··· The data
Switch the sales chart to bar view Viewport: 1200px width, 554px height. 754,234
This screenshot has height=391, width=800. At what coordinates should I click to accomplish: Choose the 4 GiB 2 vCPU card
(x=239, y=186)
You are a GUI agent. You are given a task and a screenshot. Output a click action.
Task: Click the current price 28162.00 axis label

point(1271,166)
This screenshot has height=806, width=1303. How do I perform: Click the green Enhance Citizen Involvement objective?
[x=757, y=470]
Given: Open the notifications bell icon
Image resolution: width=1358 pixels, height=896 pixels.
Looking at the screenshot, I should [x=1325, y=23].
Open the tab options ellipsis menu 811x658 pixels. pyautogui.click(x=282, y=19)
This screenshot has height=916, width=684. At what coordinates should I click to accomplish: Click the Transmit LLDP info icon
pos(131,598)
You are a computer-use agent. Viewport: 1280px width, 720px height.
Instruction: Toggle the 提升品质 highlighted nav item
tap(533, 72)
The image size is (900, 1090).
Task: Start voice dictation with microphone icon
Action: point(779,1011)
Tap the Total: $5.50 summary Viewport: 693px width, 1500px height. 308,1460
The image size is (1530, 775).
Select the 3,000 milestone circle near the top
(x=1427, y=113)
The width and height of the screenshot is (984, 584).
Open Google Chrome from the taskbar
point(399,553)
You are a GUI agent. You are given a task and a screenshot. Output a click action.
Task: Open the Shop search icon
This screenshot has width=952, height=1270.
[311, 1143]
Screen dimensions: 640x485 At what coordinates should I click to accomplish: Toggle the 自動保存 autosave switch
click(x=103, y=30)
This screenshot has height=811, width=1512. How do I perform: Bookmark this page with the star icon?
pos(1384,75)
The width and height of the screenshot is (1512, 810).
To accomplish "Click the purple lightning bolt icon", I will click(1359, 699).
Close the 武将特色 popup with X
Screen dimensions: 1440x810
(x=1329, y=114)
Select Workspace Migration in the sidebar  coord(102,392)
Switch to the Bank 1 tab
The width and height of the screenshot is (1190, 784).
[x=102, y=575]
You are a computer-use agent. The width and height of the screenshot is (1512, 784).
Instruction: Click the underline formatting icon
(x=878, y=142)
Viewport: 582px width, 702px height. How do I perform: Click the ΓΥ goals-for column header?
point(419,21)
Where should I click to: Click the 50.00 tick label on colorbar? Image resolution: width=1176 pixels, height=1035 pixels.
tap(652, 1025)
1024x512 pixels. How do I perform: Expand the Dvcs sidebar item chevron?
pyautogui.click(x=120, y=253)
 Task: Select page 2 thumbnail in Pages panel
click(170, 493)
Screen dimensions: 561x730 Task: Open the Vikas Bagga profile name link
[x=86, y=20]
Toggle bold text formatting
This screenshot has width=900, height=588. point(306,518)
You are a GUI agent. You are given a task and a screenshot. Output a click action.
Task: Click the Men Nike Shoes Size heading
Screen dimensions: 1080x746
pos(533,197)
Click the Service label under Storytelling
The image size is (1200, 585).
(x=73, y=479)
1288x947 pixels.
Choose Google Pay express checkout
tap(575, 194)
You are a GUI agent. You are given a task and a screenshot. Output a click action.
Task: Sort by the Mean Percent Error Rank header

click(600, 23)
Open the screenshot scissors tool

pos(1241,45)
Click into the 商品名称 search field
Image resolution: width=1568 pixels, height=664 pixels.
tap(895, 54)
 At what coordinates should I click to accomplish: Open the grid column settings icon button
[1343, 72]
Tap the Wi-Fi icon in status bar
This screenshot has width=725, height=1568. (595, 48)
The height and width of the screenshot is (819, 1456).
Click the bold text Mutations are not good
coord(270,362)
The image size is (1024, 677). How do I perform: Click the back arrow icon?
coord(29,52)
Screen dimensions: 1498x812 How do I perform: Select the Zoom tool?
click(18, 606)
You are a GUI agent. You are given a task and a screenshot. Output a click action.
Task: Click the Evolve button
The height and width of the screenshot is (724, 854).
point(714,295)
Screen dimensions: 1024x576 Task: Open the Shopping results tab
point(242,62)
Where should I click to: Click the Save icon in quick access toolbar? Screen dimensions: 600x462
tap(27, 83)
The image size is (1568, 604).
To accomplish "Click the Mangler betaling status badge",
······
Return precisely the lines of the records, starting with the line that holds "Where should I click to: Click the Save" and ending with the last one.

Solution for this task:
Where should I click to: Click the Save icon in quick access toolbar? Screen dimensions: 600x462
tap(27, 83)
The image size is (1568, 604).
To accomplish "Click the Mangler betaling status badge",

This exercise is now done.